[Start of section]
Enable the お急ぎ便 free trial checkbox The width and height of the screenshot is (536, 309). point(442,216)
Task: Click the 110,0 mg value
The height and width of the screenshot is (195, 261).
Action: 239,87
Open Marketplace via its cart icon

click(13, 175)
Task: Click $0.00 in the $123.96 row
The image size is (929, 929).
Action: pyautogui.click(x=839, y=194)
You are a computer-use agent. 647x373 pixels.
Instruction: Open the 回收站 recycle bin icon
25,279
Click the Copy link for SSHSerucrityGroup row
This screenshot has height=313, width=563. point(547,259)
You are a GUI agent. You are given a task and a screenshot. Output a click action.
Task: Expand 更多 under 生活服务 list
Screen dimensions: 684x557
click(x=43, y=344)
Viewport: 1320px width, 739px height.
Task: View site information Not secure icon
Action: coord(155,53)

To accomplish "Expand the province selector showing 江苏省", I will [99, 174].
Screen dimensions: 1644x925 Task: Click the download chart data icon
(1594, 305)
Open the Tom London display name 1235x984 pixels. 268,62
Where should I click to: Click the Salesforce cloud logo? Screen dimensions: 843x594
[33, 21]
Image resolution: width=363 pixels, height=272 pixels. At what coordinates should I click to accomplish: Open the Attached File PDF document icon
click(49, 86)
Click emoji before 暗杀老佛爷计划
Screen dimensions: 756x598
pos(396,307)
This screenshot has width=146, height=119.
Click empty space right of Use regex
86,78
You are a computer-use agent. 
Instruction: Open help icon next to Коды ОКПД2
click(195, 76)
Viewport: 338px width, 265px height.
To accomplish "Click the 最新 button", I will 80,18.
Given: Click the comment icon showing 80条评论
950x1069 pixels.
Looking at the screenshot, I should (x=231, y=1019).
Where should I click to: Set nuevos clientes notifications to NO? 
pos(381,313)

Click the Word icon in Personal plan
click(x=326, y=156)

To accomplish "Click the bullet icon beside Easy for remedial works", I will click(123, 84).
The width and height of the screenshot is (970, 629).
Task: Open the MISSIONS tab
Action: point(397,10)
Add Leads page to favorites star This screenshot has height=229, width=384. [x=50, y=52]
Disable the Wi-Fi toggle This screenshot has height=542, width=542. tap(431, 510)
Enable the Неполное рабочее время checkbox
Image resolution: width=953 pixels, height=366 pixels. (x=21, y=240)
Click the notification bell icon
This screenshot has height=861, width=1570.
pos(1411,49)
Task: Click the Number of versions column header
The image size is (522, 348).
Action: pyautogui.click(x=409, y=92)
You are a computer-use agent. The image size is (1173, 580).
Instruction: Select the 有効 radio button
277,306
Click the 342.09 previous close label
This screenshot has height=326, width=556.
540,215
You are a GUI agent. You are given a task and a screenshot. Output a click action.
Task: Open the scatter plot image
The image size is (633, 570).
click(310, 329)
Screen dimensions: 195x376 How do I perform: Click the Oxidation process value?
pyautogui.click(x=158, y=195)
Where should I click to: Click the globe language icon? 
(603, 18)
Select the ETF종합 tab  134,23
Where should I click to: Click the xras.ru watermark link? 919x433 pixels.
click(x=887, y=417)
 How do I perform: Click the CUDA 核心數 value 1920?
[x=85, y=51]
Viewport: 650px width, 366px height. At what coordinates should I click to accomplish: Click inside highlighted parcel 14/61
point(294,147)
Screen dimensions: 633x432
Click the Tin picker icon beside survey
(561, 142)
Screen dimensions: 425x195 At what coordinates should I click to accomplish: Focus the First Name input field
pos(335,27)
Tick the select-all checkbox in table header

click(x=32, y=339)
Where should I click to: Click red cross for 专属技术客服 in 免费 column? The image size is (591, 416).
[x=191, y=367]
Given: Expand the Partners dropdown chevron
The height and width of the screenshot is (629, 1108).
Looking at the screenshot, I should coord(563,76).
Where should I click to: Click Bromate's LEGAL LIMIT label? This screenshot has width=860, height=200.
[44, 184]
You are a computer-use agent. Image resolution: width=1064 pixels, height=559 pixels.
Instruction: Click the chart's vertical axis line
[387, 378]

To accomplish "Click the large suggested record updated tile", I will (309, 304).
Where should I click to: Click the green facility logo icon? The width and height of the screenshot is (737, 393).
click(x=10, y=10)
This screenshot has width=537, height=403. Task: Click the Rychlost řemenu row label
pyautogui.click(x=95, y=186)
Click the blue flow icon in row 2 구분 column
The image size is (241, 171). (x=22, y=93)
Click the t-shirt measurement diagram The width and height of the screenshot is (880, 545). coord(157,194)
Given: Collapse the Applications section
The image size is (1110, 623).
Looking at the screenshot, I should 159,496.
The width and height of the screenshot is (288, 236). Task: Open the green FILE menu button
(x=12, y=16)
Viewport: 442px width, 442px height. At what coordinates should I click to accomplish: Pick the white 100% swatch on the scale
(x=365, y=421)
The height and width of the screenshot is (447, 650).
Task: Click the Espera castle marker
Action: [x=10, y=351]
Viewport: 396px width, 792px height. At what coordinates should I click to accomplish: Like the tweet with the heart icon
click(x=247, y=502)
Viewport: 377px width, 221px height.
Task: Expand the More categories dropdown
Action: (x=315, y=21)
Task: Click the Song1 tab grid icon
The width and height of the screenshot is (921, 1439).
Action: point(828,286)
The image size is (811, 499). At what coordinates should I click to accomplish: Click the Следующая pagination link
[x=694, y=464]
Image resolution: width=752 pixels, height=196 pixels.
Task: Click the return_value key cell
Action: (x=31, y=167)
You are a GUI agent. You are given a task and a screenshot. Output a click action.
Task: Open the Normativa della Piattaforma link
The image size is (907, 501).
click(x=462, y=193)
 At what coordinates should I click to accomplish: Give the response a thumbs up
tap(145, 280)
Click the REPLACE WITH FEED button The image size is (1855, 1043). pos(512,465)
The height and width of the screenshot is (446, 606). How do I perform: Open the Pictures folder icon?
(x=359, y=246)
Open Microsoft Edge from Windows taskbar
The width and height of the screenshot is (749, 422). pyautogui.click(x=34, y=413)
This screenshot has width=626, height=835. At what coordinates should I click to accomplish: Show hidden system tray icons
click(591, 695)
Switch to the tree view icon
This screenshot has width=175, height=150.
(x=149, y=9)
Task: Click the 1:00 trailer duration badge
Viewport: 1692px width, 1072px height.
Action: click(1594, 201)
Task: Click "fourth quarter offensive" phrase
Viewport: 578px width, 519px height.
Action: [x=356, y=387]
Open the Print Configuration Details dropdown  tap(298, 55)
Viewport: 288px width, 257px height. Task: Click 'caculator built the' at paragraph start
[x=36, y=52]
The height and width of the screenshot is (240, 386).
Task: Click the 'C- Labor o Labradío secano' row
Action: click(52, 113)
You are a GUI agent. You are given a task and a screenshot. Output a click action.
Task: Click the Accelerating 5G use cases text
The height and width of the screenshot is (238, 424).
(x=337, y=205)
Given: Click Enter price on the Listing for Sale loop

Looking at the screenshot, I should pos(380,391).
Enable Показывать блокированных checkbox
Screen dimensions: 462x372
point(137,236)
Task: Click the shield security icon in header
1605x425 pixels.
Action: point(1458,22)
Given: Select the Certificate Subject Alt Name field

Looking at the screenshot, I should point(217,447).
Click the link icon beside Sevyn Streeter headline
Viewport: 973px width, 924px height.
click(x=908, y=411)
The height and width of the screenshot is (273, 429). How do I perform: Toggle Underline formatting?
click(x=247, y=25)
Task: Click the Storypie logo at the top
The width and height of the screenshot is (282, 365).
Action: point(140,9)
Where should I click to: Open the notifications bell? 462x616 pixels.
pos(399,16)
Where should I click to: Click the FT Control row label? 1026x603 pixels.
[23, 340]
[End of section]
Your task is to quote all of the data word for word.

Enable the お急ぎ便 free trial checkbox The width and height of the screenshot is (536, 309). point(442,216)
Task: Click the 110,0 mg value
The height and width of the screenshot is (195, 261).
Action: 239,87
Open Marketplace via its cart icon

click(13, 175)
Task: Click $0.00 in the $123.96 row
The image size is (929, 929).
Action: pyautogui.click(x=839, y=194)
You are a computer-use agent. 647x373 pixels.
Instruction: Open the 回收站 recycle bin icon
25,279
Click the Copy link for SSHSerucrityGroup row
This screenshot has height=313, width=563. point(547,259)
You are a GUI agent. You are given a task and a screenshot. Output a click action.
Task: Expand 更多 under 生活服务 list
Screen dimensions: 684x557
click(x=43, y=344)
Viewport: 1320px width, 739px height.
Task: View site information Not secure icon
Action: coord(155,53)

To accomplish "Expand the province selector showing 江苏省", I will [99, 174].
Screen dimensions: 1644x925 Task: Click the download chart data icon
(1594, 305)
Open the Tom London display name 1235x984 pixels. 268,62
Where should I click to: Click the Salesforce cloud logo? Screen dimensions: 843x594
[33, 21]
Image resolution: width=363 pixels, height=272 pixels. At what coordinates should I click to accomplish: Open the Attached File PDF document icon
click(49, 86)
Click emoji before 暗杀老佛爷计划
Screen dimensions: 756x598
pos(396,307)
This screenshot has width=146, height=119.
Click empty space right of Use regex
86,78
You are a computer-use agent. 
Instruction: Open help icon next to Коды ОКПД2
click(195, 76)
Viewport: 338px width, 265px height.
To accomplish "Click the 最新 button", I will 80,18.
Given: Click the comment icon showing 80条评论
950x1069 pixels.
Looking at the screenshot, I should (x=231, y=1019).
Where should I click to: Set nuevos clientes notifications to NO? 
pos(381,313)

Click the Word icon in Personal plan
click(x=326, y=156)

To accomplish "Click the bullet icon beside Easy for remedial works", I will click(123, 84).
The width and height of the screenshot is (970, 629).
Task: Open the MISSIONS tab
Action: point(397,10)
Add Leads page to favorites star This screenshot has height=229, width=384. [x=50, y=52]
Disable the Wi-Fi toggle This screenshot has height=542, width=542. tap(431, 510)
Enable the Неполное рабочее время checkbox
Image resolution: width=953 pixels, height=366 pixels. (x=21, y=240)
Click the notification bell icon
This screenshot has height=861, width=1570.
pos(1411,49)
Task: Click the Number of versions column header
The image size is (522, 348).
Action: pyautogui.click(x=409, y=92)
You are a computer-use agent. The image size is (1173, 580).
Instruction: Select the 有効 radio button
277,306
Click the 342.09 previous close label
This screenshot has height=326, width=556.
540,215
You are a GUI agent. You are given a task and a screenshot. Output a click action.
Task: Open the scatter plot image
The image size is (633, 570).
click(310, 329)
Screen dimensions: 195x376 How do I perform: Click the Oxidation process value?
pyautogui.click(x=158, y=195)
Where should I click to: Click the globe language icon? 
(603, 18)
Select the ETF종합 tab  134,23
Where should I click to: Click the xras.ru watermark link? 919x433 pixels.
click(x=887, y=417)
 How do I perform: Click the CUDA 核心數 value 1920?
[x=85, y=51]
Viewport: 650px width, 366px height. At what coordinates should I click to accomplish: Click inside highlighted parcel 14/61
point(294,147)
Screen dimensions: 633x432
Click the Tin picker icon beside survey
(561, 142)
Screen dimensions: 425x195 At what coordinates should I click to accomplish: Focus the First Name input field
pos(335,27)
Tick the select-all checkbox in table header

click(x=32, y=339)
Where should I click to: Click red cross for 专属技术客服 in 免费 column? The image size is (591, 416).
[x=191, y=367]
Given: Expand the Partners dropdown chevron
The height and width of the screenshot is (629, 1108).
Looking at the screenshot, I should coord(563,76).
Where should I click to: Click Bromate's LEGAL LIMIT label? This screenshot has width=860, height=200.
[44, 184]
You are a computer-use agent. Image resolution: width=1064 pixels, height=559 pixels.
Instruction: Click the chart's vertical axis line
[387, 378]

To accomplish "Click the large suggested record updated tile", I will (309, 304).
Where should I click to: Click the green facility logo icon? The width and height of the screenshot is (737, 393).
click(x=10, y=10)
This screenshot has width=537, height=403. Task: Click the Rychlost řemenu row label
pyautogui.click(x=95, y=186)
Click the blue flow icon in row 2 구분 column
The image size is (241, 171). (x=22, y=93)
Click the t-shirt measurement diagram The width and height of the screenshot is (880, 545). coord(157,194)
Given: Collapse the Applications section
The image size is (1110, 623).
Looking at the screenshot, I should 159,496.
The width and height of the screenshot is (288, 236). Task: Open the green FILE menu button
(x=12, y=16)
Viewport: 442px width, 442px height. At what coordinates should I click to accomplish: Pick the white 100% swatch on the scale
(x=365, y=421)
The height and width of the screenshot is (447, 650).
Task: Click the Espera castle marker
Action: [x=10, y=351]
Viewport: 396px width, 792px height. At what coordinates should I click to accomplish: Like the tweet with the heart icon
click(x=247, y=502)
Viewport: 377px width, 221px height.
Task: Expand the More categories dropdown
Action: (x=315, y=21)
Task: Click the Song1 tab grid icon
The width and height of the screenshot is (921, 1439).
Action: point(828,286)
The image size is (811, 499). At what coordinates should I click to accomplish: Click the Следующая pagination link
[x=694, y=464]
Image resolution: width=752 pixels, height=196 pixels.
Task: Click the return_value key cell
Action: (x=31, y=167)
You are a GUI agent. You are given a task and a screenshot. Output a click action.
Task: Open the Normativa della Piattaforma link
The image size is (907, 501).
click(x=462, y=193)
 At what coordinates should I click to accomplish: Give the response a thumbs up
tap(145, 280)
Click the REPLACE WITH FEED button The image size is (1855, 1043). pos(512,465)
The height and width of the screenshot is (446, 606). How do I perform: Open the Pictures folder icon?
(x=359, y=246)
Open Microsoft Edge from Windows taskbar
The width and height of the screenshot is (749, 422). pyautogui.click(x=34, y=413)
This screenshot has width=626, height=835. At what coordinates should I click to accomplish: Show hidden system tray icons
click(591, 695)
Switch to the tree view icon
This screenshot has width=175, height=150.
(x=149, y=9)
Task: Click the 1:00 trailer duration badge
Viewport: 1692px width, 1072px height.
Action: click(1594, 201)
Task: Click "fourth quarter offensive" phrase
Viewport: 578px width, 519px height.
Action: [x=356, y=387]
Open the Print Configuration Details dropdown  tap(298, 55)
Viewport: 288px width, 257px height. Task: Click 'caculator built the' at paragraph start
[x=36, y=52]
The height and width of the screenshot is (240, 386).
Task: Click the 'C- Labor o Labradío secano' row
Action: click(52, 113)
You are a GUI agent. You are given a task and a screenshot. Output a click action.
Task: Click the Accelerating 5G use cases text
The height and width of the screenshot is (238, 424).
(x=337, y=205)
Given: Click Enter price on the Listing for Sale loop

Looking at the screenshot, I should pos(380,391).
Enable Показывать блокированных checkbox
Screen dimensions: 462x372
point(137,236)
Task: Click the shield security icon in header
1605x425 pixels.
Action: point(1458,22)
Given: Select the Certificate Subject Alt Name field

Looking at the screenshot, I should point(217,447).
Click the link icon beside Sevyn Streeter headline
Viewport: 973px width, 924px height.
click(x=908, y=411)
The height and width of the screenshot is (273, 429). How do I perform: Toggle Underline formatting?
click(x=247, y=25)
Task: Click the Storypie logo at the top
The width and height of the screenshot is (282, 365).
Action: point(140,9)
Where should I click to: Open the notifications bell? 462x616 pixels.
pos(399,16)
Where should I click to: Click the FT Control row label? 1026x603 pixels.
[23, 340]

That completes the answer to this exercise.